Obviously, the guy in the skull-and-crossbones shirt handles the hardcore vocals.

Dream Theater certainly hasn't scaled back on its prog-fagginess. However, they've started coupling it with tough-guy metal affectations, which compound the hilarity exponentially. Occasional power grunts, blast beats and homoerotic promo shots notwithstanding, Dream Theater hasn't convincingly transformed into a metal act. For example, instead of taking a stand on important topics such as killer computers, homicidal maniacs, Satan's minions, and tiger rides, Dream Theater totally pisses itself about non-injurious car crashes, writer's block, and a benign foreign tour guide.

I prepared dual track-by-track reviews with the intention of pitting the albums against each other, but I stopped keeping score because it was such a fucking Dream Theater blowout, at least in the two primary categories: Wankiness Content and Fruitiness Quotient.

Track 1: The Mars Volta, "Since We've Been Wrong"

Octahedron recalls an experiment conducted by another Los Angeles annoyance, basketball jerk Kobe Bryant. When he was accused of ball-hoggery, Bryant refused to take a shot for an entire half. Perhaps The Mars Volta became so frustrated with criticism of their overbearing pseudo-virtuosity that they adapted the polar opposite approach, stubbornly releasing a collection nearly devoid of dynamics and rhythm. "What, you don't like pointless time changes, millions of superfluous notes, and long bird-noise interludes? Fuck you, plebeians, you're getting drumless ballads."

Thomas Pridgen doesn't appear until the five-minute mark. He sits out other songs entirely. This unlucky bastard thought he'd landed the drummer's dream gig, where he could just bang shit as fast and randomly as possible, and now he has to sit idly behind his ostentatious kit, listening to his bandmates harmonize like British dwarves.

Still, Pridgen fared better than "sound manipulator" Paul Hinojos and saxophonist Adrián Terrazas-González, who were dismissed from the group before the Octahedron sessions. (I encourage all rock bands to fire members with those job descriptions.) Presumably, Terrazas-González will take up residence on horn-section skid row, where members of '90s ska and swing bands perform muted-trumpet/sad-trombone symphonies about their own squalor.

"Since We've Been Wrong" isn't bad, but it's certainly pleasant, which for a Mars Volta elitist represents a fate worse than shittiness.

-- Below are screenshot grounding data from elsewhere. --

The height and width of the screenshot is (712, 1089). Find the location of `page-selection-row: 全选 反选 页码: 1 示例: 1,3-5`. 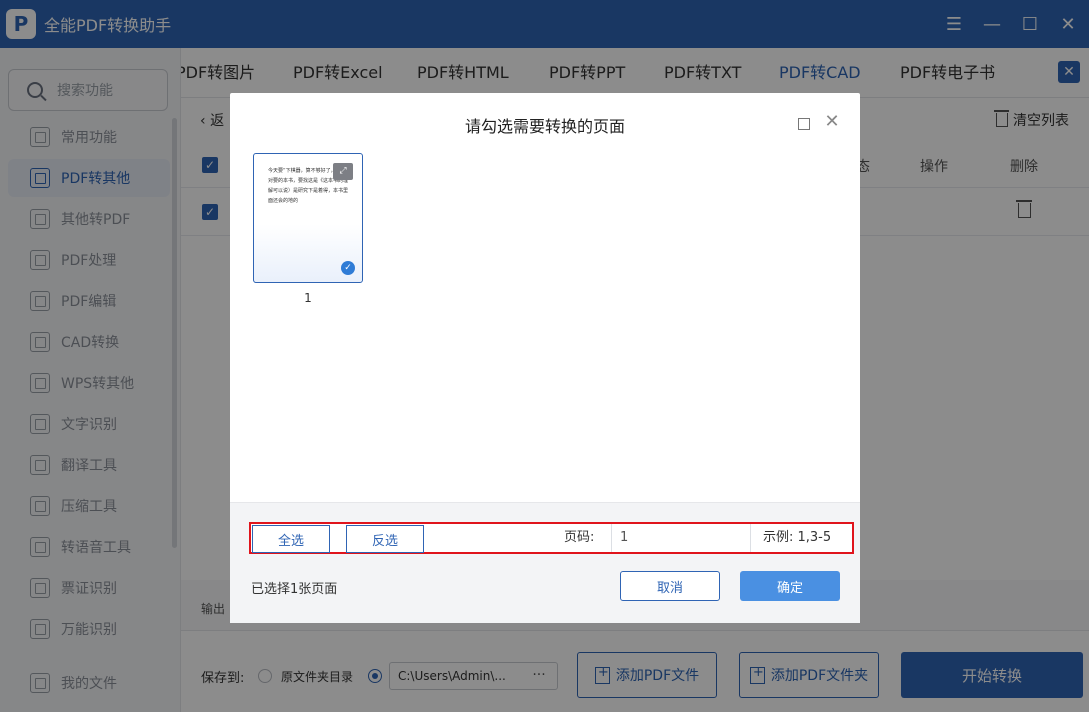

page-selection-row: 全选 反选 页码: 1 示例: 1,3-5 is located at coordinates (552, 538).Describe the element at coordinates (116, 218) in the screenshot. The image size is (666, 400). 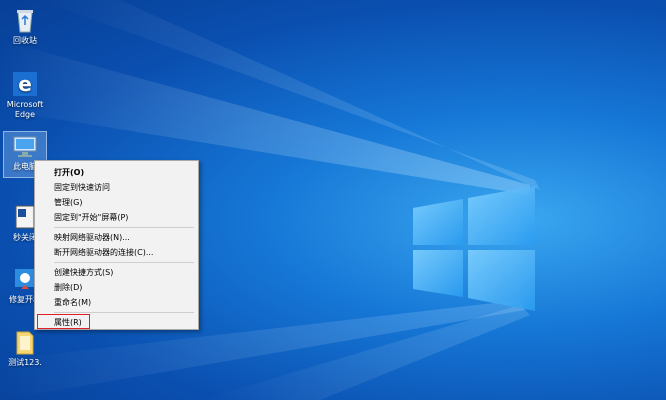
I see `menu-item-pin-start: 固定到"开始"屏幕(P)` at that location.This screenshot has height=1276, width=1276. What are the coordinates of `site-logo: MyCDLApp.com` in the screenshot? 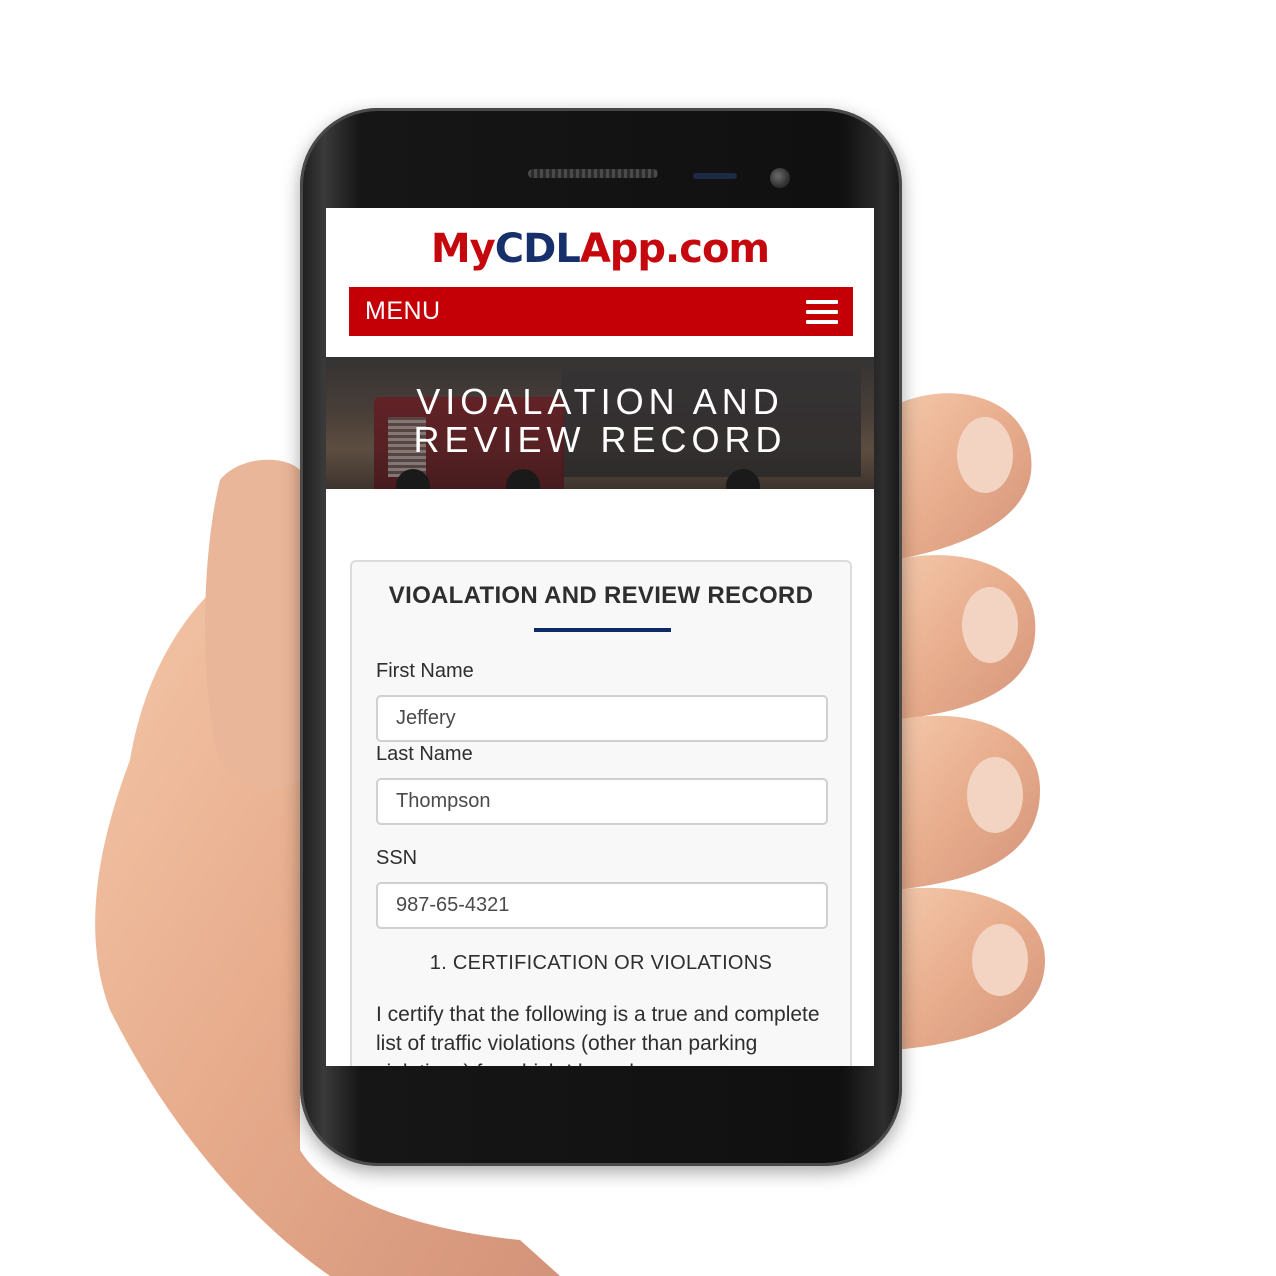 It's located at (600, 249).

There's nothing to "get" about this song. Even the lyrics aren't especially esoteric, from the ersatz pop title to the opening line "Do you remember how you wore that dress." Bixler-Zavala sings instead of scream-shouts, meaning he sounds more like an angelic choir-boy eunuch and less like a recent violent-castration victim. Even the most virulent Mars Volta detractors could probably sit through this lullaby and simply remark "eh" when it was over.

Track 1: Dream Theater, "A Nightmare to Remember"

Guitarist John Petrucci based "A Nightmare to Remember" on a car accident from his childhood, which apparently hit him "out of nowhere/without warning/like a bullet from the night." (Pity singer James LaBrie: Ventriloquist's dummies don't have lines this stupid stuffed into their mouths.) This insanely dramatic testament to a marginally upsetting event builds inexorably to drummer Mike Portnoy rapping in a monster voice: "It's a miracle he lived/It's a blessing no one died/By the grace of god above/Everyone survived." Then he bellows "RAHHRGHH" triumphantly, because nothing merits a ferocious metal roar quite like a religiously grateful account of a wreck that claimed no casualties.

Dream Theater defenders always say things like "don't worry about the words, just close your eyes and feel Petrucci's emotional solos." But for all the twiddling wizardry the group packs into a sixteen-minute frame, this fact remains immutable: The song is called "A Nightmare to Remember," and it's about being haunted forever by an accident that ultimately wasn't that big of a fucking deal. Also, the proper way to enjoy Dream Theater is not to ignore the lyrics, but to revel in their glorious retardation. And it's not like the music that's supposed to be so sacred is any less cheesy, especially when carnival organist Jordan Rudess starts playing one of his circus-monkey waltzes.